Stored data entries:
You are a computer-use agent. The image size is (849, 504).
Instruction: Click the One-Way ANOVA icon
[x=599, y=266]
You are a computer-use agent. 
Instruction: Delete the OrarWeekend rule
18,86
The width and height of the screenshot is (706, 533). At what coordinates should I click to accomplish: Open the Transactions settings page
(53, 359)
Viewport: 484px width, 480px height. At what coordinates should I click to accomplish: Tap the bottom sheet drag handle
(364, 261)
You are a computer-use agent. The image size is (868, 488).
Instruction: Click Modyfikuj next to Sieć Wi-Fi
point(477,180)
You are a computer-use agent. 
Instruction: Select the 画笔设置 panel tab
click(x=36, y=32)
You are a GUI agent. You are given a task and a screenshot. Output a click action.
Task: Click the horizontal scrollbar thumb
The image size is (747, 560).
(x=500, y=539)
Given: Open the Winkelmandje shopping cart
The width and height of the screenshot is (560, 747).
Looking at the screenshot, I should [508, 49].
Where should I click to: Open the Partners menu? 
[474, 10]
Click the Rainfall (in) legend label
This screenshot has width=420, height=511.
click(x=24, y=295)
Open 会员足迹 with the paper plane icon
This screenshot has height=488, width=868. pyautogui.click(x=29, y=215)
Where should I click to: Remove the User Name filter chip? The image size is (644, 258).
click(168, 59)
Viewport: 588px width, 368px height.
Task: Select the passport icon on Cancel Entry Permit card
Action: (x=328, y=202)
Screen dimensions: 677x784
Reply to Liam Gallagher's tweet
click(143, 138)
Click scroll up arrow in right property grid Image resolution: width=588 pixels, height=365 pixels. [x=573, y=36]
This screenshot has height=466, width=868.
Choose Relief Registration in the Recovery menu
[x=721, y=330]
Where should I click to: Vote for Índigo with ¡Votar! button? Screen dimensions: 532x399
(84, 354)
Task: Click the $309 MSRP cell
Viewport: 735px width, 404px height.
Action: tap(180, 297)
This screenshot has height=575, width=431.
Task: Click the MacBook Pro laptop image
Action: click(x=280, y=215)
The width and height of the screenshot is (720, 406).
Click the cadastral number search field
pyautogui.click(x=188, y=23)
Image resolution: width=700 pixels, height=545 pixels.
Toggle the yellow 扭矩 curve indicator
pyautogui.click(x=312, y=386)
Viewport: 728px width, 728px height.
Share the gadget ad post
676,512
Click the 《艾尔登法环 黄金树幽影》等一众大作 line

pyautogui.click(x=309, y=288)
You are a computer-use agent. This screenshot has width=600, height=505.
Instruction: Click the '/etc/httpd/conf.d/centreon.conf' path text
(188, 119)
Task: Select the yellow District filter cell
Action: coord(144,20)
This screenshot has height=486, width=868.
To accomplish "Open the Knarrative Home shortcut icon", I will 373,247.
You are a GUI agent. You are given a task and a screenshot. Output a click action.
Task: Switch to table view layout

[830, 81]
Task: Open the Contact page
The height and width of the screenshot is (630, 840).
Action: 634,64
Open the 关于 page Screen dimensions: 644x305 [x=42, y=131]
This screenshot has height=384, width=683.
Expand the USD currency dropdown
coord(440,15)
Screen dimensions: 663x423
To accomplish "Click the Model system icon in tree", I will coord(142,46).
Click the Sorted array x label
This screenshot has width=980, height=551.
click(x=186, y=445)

- TASK OBJECTIVE -
Wherever the string "pixels" appears in the records above, copy the line it sits in.

- YOUR RESPONSE -
Click scroll up arrow in right property grid Image resolution: width=588 pixels, height=365 pixels. [x=573, y=36]
Image resolution: width=700 pixels, height=545 pixels.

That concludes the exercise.